## Oct 2, 2010: Model Convergence

Predictive statistical models are "reality simplification" devices.

They never predict the future perfectly, but they can do so in a way that is much more accurate than random chance.

One of the ways I use to evaluate models is by feeding them data they've never seen before, and checking the magnitude of the error. The error is the difference between the prediction and the actual value (which is known after the fact). An ideal, perfect model, makes no errors: its predicted values are exactly equal to the actual values.

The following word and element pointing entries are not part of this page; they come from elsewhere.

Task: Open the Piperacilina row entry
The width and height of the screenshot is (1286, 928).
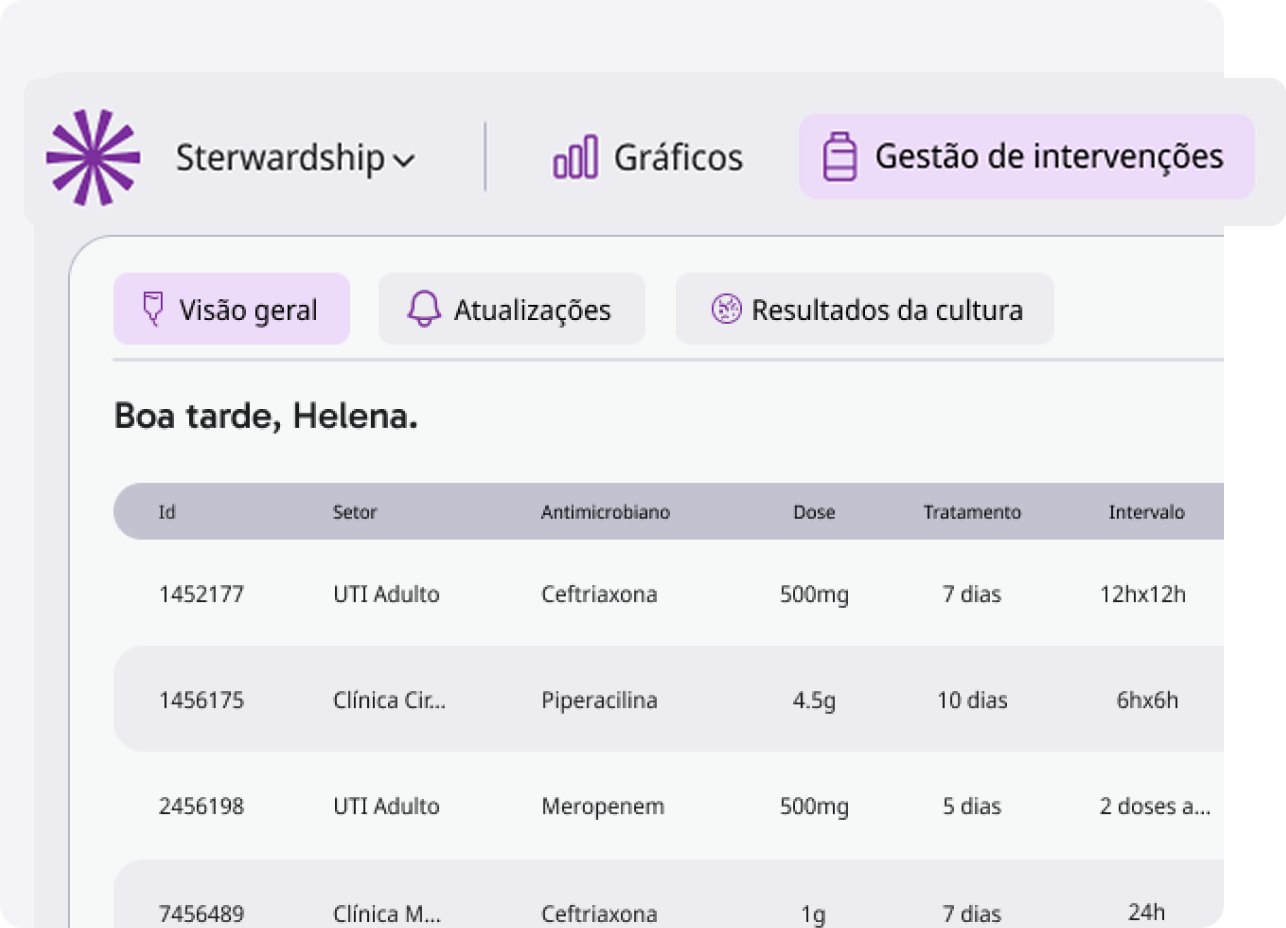Action: coord(599,700)
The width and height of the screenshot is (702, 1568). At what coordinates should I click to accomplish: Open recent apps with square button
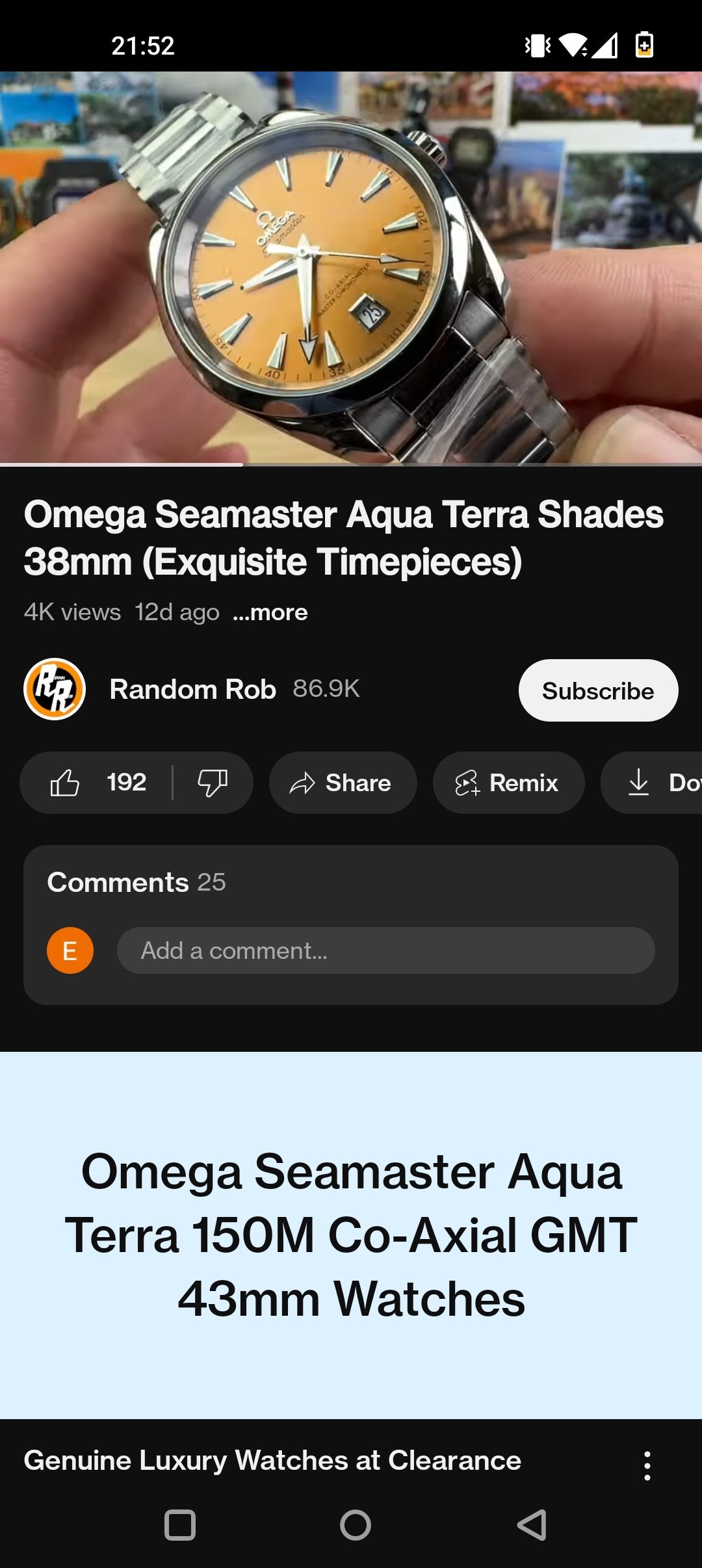pyautogui.click(x=180, y=1524)
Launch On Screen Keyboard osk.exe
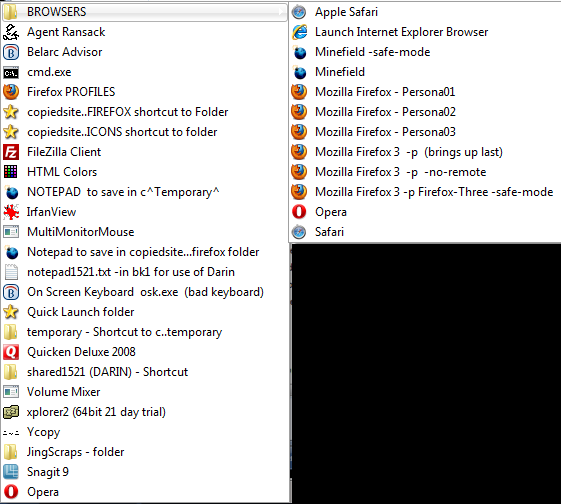 pos(145,292)
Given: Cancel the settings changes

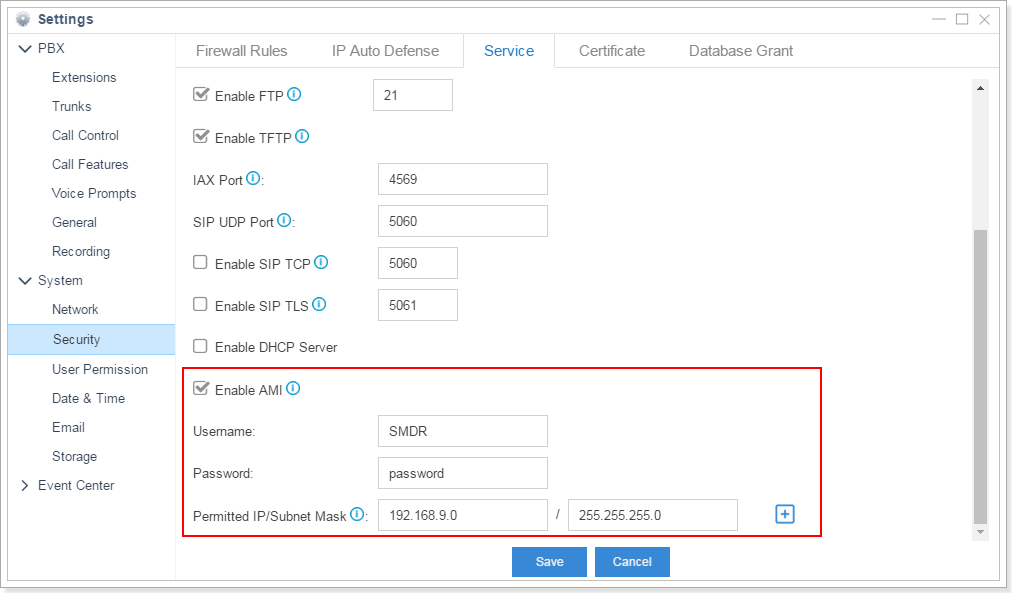Looking at the screenshot, I should (631, 562).
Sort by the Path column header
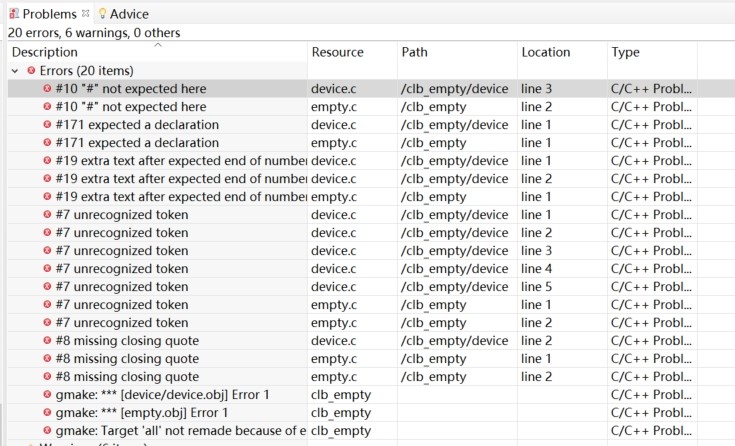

Another way to evaluate a model is to peek into its state continuously while it is being built. Imagine iterating over examples one by one, essentially by replaying some past period without peeking forward. This process is called "online learning". During this online learning process we continuously look at the magnitude of the error that the (partial) model makes. If there's any consistent statistical relationship between past and future, then the model should "learn" and improve over time. In other words: if during the learning phase, the model converges on a smaller and smaller mean-error (which is often called 'loss' by Machine Learning practitioners), it means that:

• There is a "signal" (statistical relation) between the input (past) and the output (future). The model wouldn't converge (i.e. reduce its error) when fed with random data.
• The relation has some (statistical) consistency which allows it to learn more and more as more examples are added to the training data set.
• The model is becoming better as the training-set gets bigger
• There's a limit beyond which we cannot go. In essence every "real life" model eventually learns everything that can be learned from a certain set of examples, using a certain method, and can improve no further. From the point where the noise wins over the signal, no further learning (error reduction) can happen.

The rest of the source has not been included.